Data provided Start Marker
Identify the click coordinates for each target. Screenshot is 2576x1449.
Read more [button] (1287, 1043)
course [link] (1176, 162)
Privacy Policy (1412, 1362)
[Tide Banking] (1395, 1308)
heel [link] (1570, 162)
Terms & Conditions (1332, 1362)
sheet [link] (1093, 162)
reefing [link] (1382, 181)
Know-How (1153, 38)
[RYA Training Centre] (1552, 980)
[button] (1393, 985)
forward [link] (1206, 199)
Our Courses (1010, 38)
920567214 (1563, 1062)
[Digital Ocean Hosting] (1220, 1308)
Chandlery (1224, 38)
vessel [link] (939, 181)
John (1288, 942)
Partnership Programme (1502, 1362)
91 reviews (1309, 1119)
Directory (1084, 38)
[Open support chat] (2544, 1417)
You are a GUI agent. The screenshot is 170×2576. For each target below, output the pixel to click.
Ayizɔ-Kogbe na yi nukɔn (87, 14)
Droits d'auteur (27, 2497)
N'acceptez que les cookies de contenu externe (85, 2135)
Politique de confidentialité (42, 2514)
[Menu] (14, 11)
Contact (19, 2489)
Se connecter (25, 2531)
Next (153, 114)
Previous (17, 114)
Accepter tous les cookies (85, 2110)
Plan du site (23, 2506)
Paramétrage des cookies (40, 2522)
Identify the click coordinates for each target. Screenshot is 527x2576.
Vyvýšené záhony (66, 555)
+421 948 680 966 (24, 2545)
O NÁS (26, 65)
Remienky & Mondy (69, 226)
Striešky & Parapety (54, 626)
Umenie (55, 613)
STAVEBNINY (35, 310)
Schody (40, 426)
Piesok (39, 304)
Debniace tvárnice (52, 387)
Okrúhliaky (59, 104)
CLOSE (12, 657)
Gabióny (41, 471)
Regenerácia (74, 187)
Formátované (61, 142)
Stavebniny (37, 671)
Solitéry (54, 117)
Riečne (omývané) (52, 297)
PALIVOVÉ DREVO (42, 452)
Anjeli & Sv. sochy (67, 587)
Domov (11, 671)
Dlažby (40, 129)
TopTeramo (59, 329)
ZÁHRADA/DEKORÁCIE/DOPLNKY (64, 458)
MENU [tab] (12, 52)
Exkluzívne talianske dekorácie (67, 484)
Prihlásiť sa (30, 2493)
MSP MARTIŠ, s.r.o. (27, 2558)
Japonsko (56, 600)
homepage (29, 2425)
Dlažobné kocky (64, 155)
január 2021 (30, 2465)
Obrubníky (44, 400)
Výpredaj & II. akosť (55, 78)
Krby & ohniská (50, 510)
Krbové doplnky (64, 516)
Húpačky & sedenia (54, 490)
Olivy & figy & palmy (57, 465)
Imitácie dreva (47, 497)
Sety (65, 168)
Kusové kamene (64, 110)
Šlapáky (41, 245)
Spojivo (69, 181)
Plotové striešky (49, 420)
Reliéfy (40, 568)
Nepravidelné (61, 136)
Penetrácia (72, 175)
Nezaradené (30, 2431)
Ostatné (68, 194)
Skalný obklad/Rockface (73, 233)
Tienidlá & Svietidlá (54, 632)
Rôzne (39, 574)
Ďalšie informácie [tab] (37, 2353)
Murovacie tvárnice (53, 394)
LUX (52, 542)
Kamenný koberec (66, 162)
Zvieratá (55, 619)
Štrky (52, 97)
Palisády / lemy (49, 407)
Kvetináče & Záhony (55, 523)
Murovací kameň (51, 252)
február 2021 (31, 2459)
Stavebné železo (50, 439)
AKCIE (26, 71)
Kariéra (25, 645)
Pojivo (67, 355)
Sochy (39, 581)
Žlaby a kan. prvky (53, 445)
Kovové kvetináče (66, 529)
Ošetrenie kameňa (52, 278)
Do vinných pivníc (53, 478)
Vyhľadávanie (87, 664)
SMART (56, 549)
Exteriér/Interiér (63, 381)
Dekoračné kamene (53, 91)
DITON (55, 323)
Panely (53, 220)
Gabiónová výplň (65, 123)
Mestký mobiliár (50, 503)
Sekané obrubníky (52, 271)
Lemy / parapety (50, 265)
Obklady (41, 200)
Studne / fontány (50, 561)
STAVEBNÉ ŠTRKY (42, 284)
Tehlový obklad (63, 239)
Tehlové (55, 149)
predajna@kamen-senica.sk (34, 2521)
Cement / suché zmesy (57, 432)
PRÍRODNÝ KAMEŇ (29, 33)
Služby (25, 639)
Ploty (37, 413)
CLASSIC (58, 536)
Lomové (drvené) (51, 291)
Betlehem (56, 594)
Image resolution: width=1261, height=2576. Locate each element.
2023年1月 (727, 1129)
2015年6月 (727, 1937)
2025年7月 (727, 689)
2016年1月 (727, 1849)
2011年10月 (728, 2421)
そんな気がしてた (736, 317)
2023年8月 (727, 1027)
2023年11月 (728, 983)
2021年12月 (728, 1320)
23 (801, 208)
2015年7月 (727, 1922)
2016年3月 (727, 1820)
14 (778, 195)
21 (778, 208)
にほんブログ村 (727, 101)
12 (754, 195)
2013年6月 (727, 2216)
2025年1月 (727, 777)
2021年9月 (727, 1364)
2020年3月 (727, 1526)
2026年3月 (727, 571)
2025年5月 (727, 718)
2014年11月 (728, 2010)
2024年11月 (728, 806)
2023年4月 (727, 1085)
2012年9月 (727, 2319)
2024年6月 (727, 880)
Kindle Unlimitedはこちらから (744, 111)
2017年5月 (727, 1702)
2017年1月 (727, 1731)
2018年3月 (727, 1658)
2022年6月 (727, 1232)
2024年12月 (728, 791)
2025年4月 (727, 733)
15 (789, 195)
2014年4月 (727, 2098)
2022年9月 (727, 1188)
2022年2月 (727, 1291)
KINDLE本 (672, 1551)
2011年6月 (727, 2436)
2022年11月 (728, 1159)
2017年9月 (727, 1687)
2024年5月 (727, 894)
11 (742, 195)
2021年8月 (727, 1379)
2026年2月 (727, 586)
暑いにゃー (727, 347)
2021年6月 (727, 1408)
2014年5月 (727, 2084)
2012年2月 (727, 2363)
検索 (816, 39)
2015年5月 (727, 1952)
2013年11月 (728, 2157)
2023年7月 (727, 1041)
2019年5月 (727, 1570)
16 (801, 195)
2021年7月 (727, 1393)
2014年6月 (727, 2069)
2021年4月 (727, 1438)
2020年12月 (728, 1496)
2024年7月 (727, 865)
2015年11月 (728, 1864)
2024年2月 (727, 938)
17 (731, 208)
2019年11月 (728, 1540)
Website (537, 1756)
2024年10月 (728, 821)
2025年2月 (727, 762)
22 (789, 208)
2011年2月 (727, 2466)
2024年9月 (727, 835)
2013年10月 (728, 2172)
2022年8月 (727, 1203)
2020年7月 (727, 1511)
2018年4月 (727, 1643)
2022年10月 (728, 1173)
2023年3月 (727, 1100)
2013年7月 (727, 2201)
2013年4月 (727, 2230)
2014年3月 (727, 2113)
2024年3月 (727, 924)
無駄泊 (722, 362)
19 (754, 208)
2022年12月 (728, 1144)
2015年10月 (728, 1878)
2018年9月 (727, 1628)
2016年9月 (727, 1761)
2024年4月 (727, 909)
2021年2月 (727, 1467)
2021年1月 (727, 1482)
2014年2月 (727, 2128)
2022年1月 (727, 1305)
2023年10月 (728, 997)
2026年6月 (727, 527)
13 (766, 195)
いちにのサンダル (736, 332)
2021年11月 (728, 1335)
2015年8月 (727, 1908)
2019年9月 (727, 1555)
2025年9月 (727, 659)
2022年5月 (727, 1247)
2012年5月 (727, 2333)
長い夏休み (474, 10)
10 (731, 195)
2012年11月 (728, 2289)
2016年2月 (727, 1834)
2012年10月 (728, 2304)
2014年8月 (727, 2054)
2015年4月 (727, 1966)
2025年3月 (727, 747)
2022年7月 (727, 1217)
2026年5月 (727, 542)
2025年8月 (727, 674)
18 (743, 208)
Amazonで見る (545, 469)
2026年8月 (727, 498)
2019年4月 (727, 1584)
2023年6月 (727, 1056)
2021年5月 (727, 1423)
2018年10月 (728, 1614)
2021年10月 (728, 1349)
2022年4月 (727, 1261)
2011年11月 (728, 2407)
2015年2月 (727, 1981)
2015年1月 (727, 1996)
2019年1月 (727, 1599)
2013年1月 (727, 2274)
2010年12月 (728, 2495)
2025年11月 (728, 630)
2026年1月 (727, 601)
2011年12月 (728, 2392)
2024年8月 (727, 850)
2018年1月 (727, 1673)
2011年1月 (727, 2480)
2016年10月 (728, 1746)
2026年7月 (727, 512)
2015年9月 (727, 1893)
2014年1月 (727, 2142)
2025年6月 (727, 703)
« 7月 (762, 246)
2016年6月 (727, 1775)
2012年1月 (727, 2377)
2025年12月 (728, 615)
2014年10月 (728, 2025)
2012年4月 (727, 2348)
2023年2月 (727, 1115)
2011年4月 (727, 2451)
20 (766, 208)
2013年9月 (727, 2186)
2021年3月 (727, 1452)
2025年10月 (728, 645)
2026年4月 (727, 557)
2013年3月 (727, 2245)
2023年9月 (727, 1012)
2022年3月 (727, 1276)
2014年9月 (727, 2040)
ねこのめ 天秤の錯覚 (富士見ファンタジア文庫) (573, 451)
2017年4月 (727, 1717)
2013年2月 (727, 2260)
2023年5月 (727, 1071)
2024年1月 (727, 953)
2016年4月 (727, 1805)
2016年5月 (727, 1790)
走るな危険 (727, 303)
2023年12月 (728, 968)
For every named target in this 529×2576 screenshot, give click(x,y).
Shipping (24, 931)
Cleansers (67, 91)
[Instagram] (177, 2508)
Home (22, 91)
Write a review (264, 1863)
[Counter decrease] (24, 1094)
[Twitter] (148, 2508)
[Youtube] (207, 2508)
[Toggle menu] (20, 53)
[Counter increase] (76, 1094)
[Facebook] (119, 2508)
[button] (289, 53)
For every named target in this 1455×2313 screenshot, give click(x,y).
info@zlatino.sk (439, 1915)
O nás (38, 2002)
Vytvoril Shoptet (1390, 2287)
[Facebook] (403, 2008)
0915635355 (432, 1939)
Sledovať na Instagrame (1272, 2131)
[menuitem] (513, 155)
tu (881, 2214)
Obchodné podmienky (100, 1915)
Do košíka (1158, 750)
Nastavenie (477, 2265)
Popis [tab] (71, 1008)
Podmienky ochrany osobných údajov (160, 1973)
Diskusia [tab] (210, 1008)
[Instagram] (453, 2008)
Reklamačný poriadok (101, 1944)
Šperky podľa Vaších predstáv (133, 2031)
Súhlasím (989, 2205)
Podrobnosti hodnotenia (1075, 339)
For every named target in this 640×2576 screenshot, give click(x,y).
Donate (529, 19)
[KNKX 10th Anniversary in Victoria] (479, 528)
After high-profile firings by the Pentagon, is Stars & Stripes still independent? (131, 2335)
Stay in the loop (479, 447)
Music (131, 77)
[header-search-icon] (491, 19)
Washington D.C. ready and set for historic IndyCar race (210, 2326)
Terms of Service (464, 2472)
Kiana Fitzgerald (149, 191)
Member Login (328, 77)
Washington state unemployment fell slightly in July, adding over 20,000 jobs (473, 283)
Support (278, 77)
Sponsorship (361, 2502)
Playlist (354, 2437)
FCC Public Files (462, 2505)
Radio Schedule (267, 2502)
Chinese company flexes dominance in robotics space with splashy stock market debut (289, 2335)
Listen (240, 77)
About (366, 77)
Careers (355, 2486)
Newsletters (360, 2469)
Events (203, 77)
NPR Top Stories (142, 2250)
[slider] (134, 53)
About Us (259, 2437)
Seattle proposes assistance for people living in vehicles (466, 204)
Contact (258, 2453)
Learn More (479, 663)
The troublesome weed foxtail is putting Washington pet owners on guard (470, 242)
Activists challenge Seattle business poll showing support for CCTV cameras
Data provided End Marker
▶ _About this task_
Go through the material above and return each line that holds the word "target".

▶ _Solution to this task_
Identify the click coordinates for each target. Screenshot is 2576x1449.
You are a GUI agent. The screenshot is 170×2576. For each target below, output the pixel to click.
Identify the click coordinates for each target. Screenshot is 527x2576.
For every named target in this 529×2576 screenshot, give click(x,y).
For every named target in this 1455×2313 screenshot, give click(x,y).
For every named target in this 640×2576 screenshot, give click(x,y).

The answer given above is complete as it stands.